Judge allows testing of George Floyd's tissue samples as officer seeks new trial over human rights conviction
A judge has given Derek Chauvin's lawyers permission to test George Floyd's tissue samples. It's part of the Minneapolis police officer's efforts to challenge his conviction for violating Floyd's civil rights after he was convicted of killing Floyd in 2020.
US District Judge Paul Magnuson issued the order on Monday, allowing the suspects to examine Floyd's heart tissue and fluid samples. This will be done to test the theory that Floyd died of a heart attack aggravated by a rare tumor, and not – as the prosecutors argued – from asphyxiation caused by a white police officer pressing his knee on the black man's neck for nine and a half times. minutes in May 2020.

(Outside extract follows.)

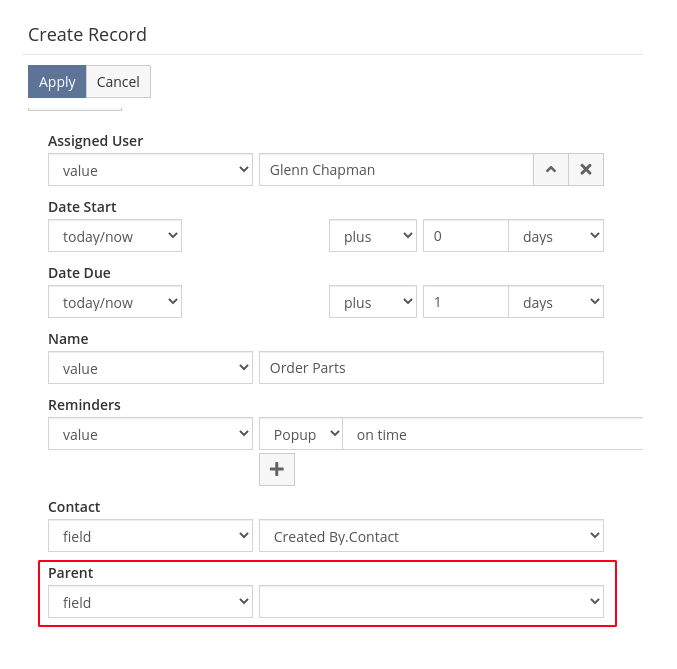Open Date Start days unit dropdown
This screenshot has height=669, width=677.
click(556, 236)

Chauvin's lawyer when he tried to file an appeal, Robert Meyers, said that Chauvin's lawyer, Eric Nelson, failed to inform his client that an outside doctor who was not directly involved in the case, Dr. William Schaetzel, contact Nelson before Chauvin re-applies. offered the unsolicited theory that Chauvin did not cause Floyd's death.
Chauvin says that amounted to “bad counsel” and is demanding a new trial, saying he would not have pleaded guilty if he had known about the doctors.
But federal prosecutors argued in court that Nelson made a “wise decision” not to examine an untested opinion “provided by someone who calls himself an expert.”
The High Court rejected the appeal for conviction of murder
They point out that Nelson consulted with other medical experts in preparation for Chauvin's case, including one who testified in state court, but that the judge in the case rejected Chauvin's medical defense. Federal prosecutors also noted that the legal hurdles to succeeding in a failed attorney's claim are very high.
Nelson declined to comment Tuesday.
Chauvin was convicted in federal court of the murders in 2021 and later pleaded guilty to violating Floyd's rights. He is currently serving his 20-year civil rights and 22-and-a-half-year murder sentences concurrently in a state prison in Texas.
The U.S. Supreme Court rejected Chauvin's appeal of a first-degree murder conviction last year.
Floyd's death and his cry of “I can't breathe” sparked protests around the world—some of which turned violent—and forced the spotlight on police brutality and racism.